Saved entries
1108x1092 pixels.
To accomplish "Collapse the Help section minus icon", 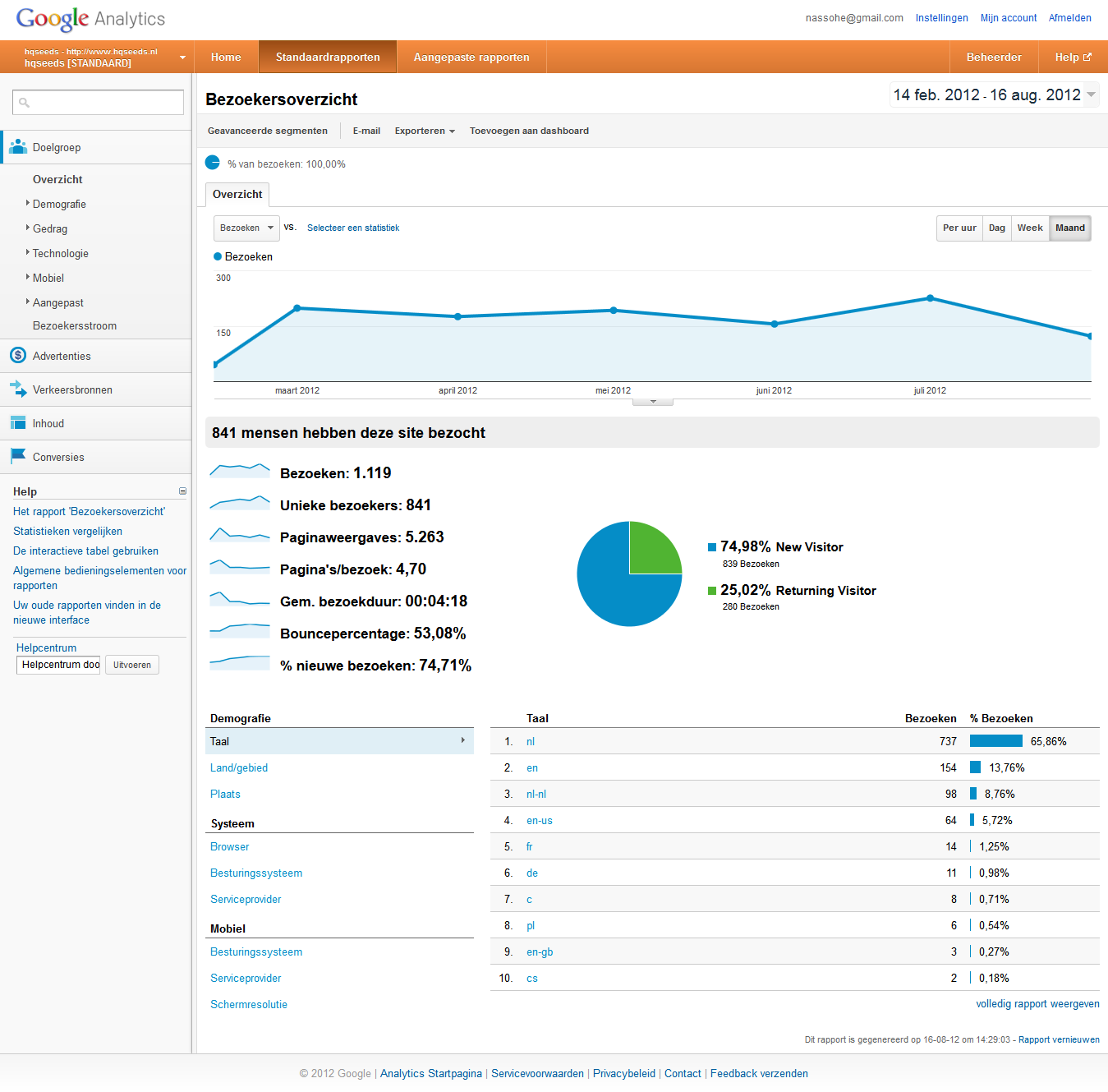I will [182, 491].
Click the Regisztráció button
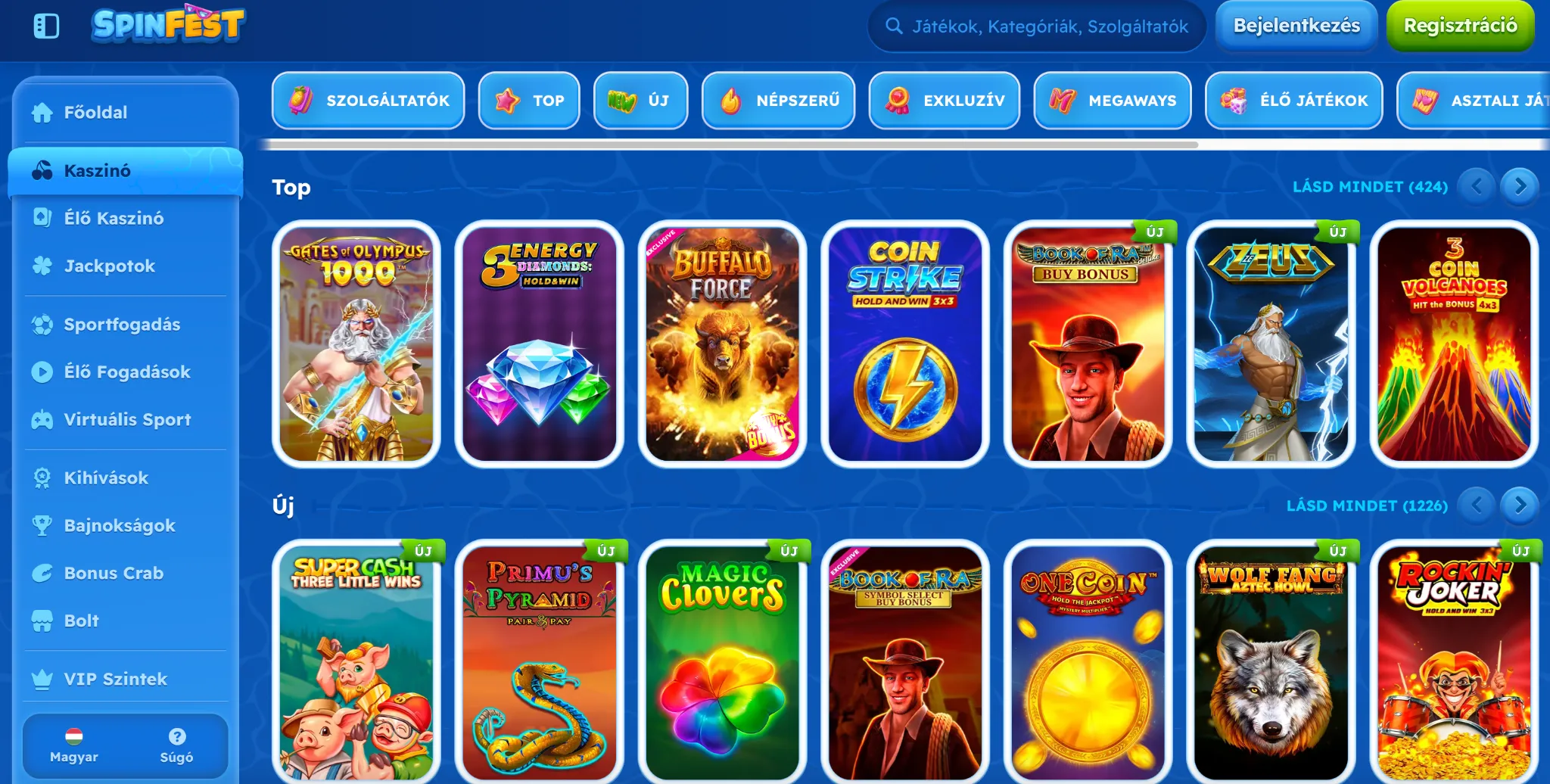The image size is (1550, 784). (1460, 26)
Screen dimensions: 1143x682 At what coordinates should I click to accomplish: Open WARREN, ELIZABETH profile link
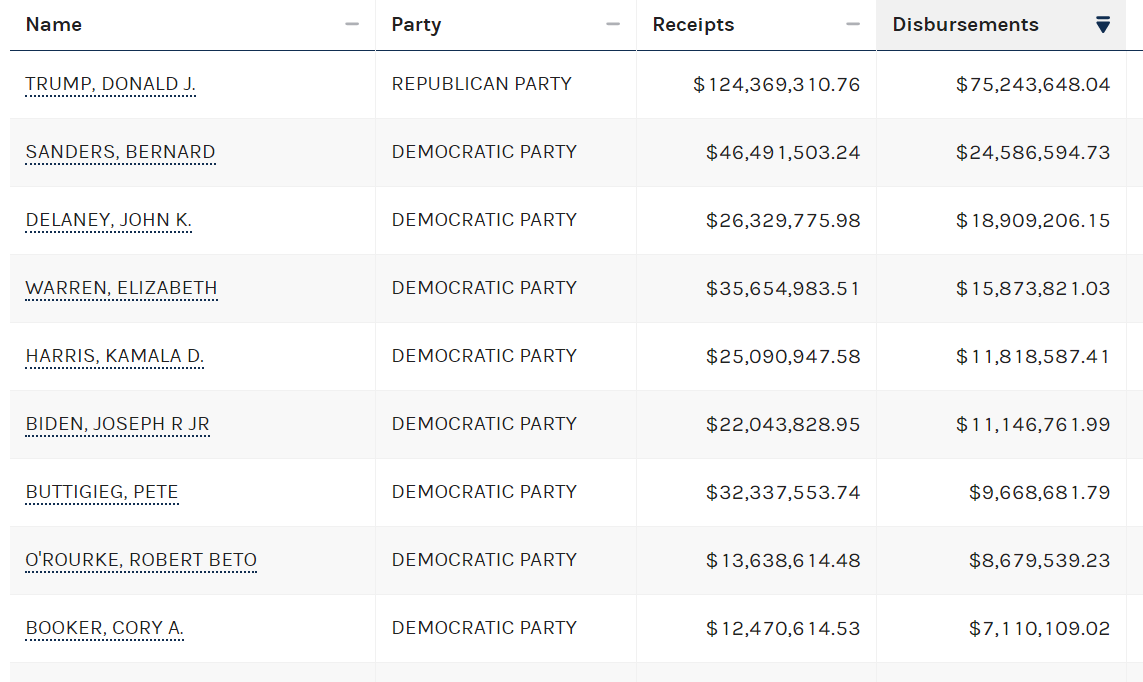[121, 288]
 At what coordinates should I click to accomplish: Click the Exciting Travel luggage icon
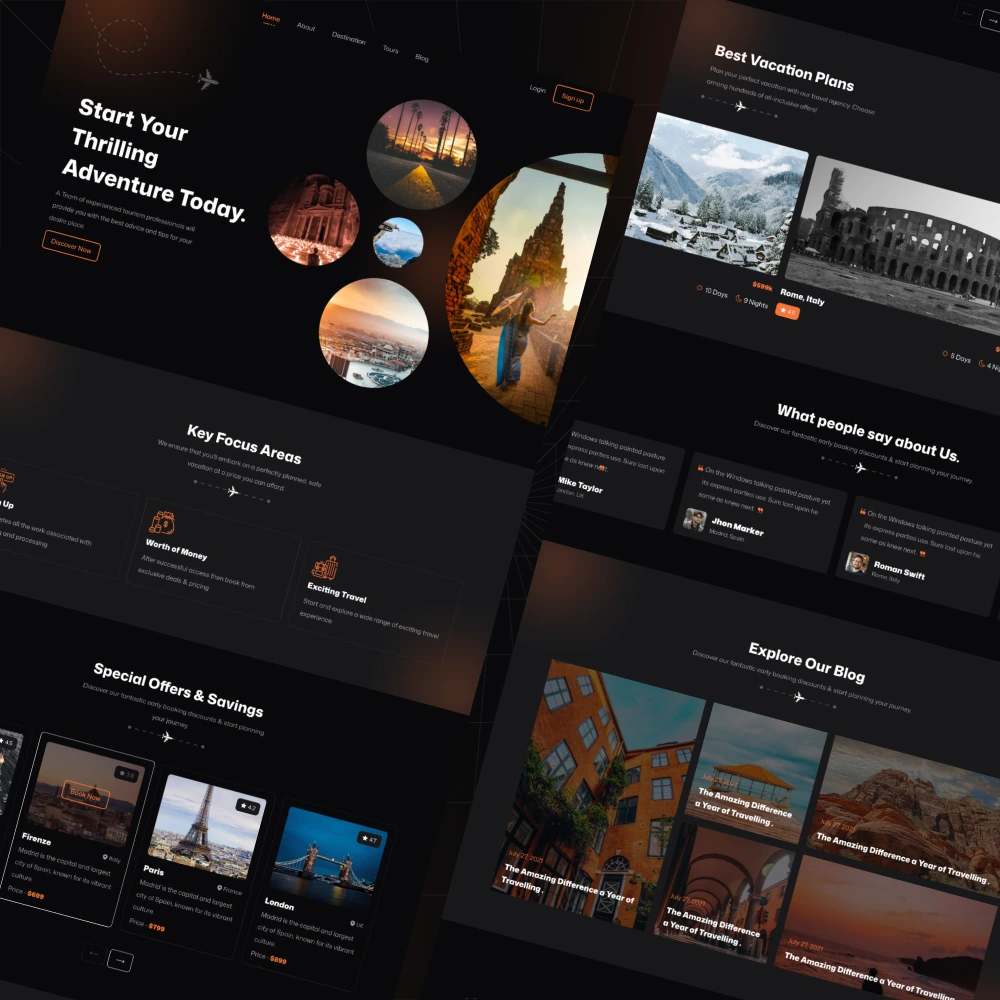[x=324, y=567]
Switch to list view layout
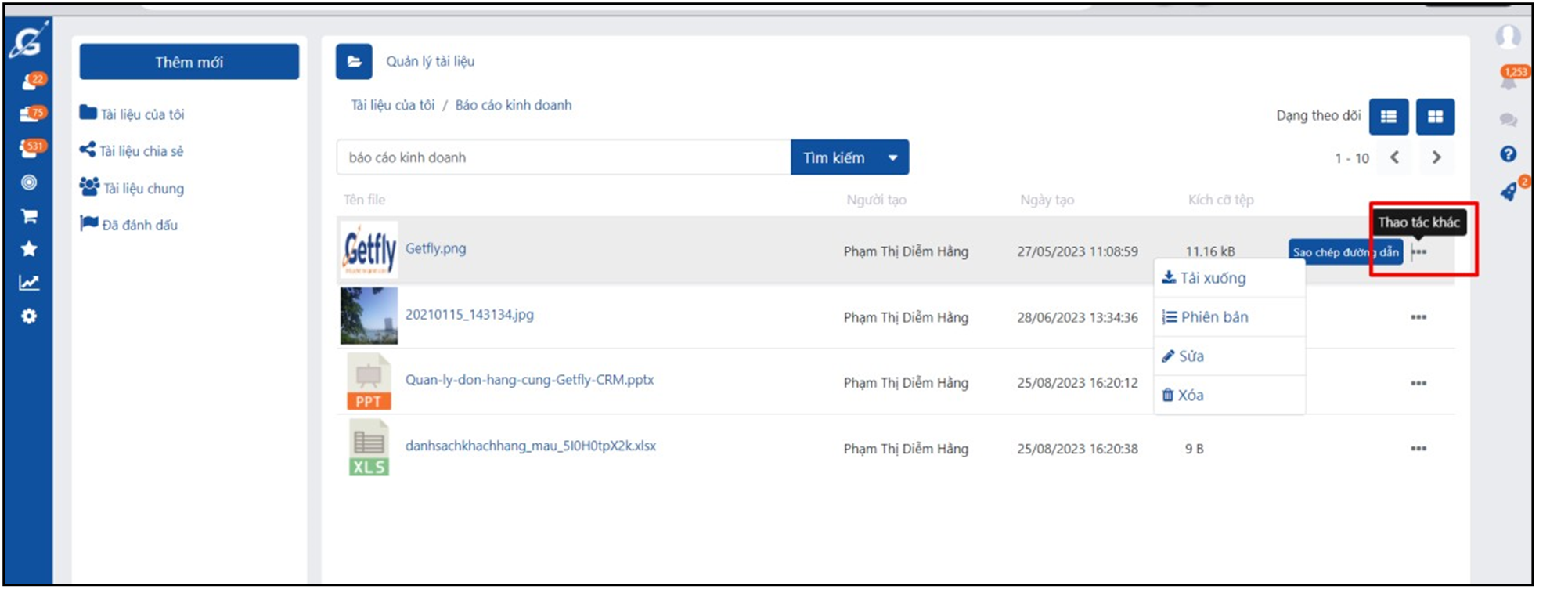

▶ [Brief]
Take the line containing "Screen dimensions: 1143x682" and every line after it up to the end of the data, and write them out exactly, without the pictures.

▶ [Written answer]
Screen dimensions: 1143x682 At what coordinates should I click to accomplish: Open WARREN, ELIZABETH profile link
[121, 288]
 At what coordinates should I click to accomplish: Click the Exciting Travel luggage icon
[x=324, y=567]
Switch to list view layout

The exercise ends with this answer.